Review Collection & Mining Workflow

When the user asks "how do I get reviews" or "how to mine pain points," walk them through:

  1. Collect — Own store export → competitor public reviews (compliant) → third-party datasets (legal, de-identified).
  2. Clean — Dedupe, keep: text, rating, timestamp, follow-up flag. Prioritize 1–3 star reviews.
  3. Tag — Use pain framework to label each complaint.
  4. Rank — Count by label → top pain list.
  5. Invert — For top 5–10 pains, write selection spec or improvement action + validation method.

For bulk processing:

# Pain label summary
python3 scripts/pain_point_extractor.py reviews.csv -c review_text -f table

# JSON output for further processing
python3 scripts/pain_point_extractor.py reviews.csv -c review_text -f json

# From stdin (pipe reviews line by line)
cat reviews.txt | python3 scripts/pain_point_extractor.py -f table

For the complete collection and mining guide, see references/review_mining_guide.md.

Output style

  • Tables first: Pain summary table is always the centerpiece — scannable in 2 minutes.
  • Action-oriented: Every pain links to a concrete product or information fix.
  • Practical, not academic: "Bad-review quote → pain label → action" chains, not theory papers.
  • Merchant-friendly: Assume they know their product but may not know how to structure review analysis.

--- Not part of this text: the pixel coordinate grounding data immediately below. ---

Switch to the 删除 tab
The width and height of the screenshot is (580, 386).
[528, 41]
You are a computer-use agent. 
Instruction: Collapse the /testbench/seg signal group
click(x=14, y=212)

For simple asks (e.g. "these are my top 3 complaints, what should I fix?"), deliver the pain table and ranked actions directly — don't force the full 5-section framework.

References

Scripts

Pain Point Extractor

  • Script: scripts/pain_point_extractor.py
  • Purpose: Keyword-based first-pass classification of bulk reviews into pain labels. Outputs aggregate summary with counts and examples.
  • Usage:
python3 scripts/pain_point_extractor.py reviews.csv -c review_text -f table
python3 scripts/pain_point_extractor.py reviews.txt -f json

Input: CSV (specify column with -c) or TXT (one review per line), or pipe from stdin. Output: Pain label counts and example quotes — table or JSON format.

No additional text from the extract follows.